Task details:
Character for character, reproduce every entry below.

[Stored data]
++++++++++

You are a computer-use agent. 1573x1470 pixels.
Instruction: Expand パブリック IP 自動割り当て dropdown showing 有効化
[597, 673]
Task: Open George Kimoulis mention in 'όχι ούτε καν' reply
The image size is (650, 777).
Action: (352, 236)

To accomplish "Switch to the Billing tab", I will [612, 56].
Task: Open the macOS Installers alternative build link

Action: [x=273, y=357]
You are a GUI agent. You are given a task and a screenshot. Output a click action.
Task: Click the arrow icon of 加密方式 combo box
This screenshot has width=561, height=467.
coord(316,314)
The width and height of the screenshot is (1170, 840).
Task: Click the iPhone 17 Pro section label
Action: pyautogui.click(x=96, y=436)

++++++++++

Solved problem:
You are a computer-use agent. 1573x1470 pixels.
Instruction: Expand パブリック IP 自動割り当て dropdown showing 有効化
[597, 673]
Task: Open George Kimoulis mention in 'όχι ούτε καν' reply
The image size is (650, 777).
Action: (352, 236)

To accomplish "Switch to the Billing tab", I will [612, 56].
Task: Open the macOS Installers alternative build link

Action: [x=273, y=357]
You are a GUI agent. You are given a task and a screenshot. Output a click action.
Task: Click the arrow icon of 加密方式 combo box
This screenshot has width=561, height=467.
coord(316,314)
The width and height of the screenshot is (1170, 840).
Task: Click the iPhone 17 Pro section label
Action: pyautogui.click(x=96, y=436)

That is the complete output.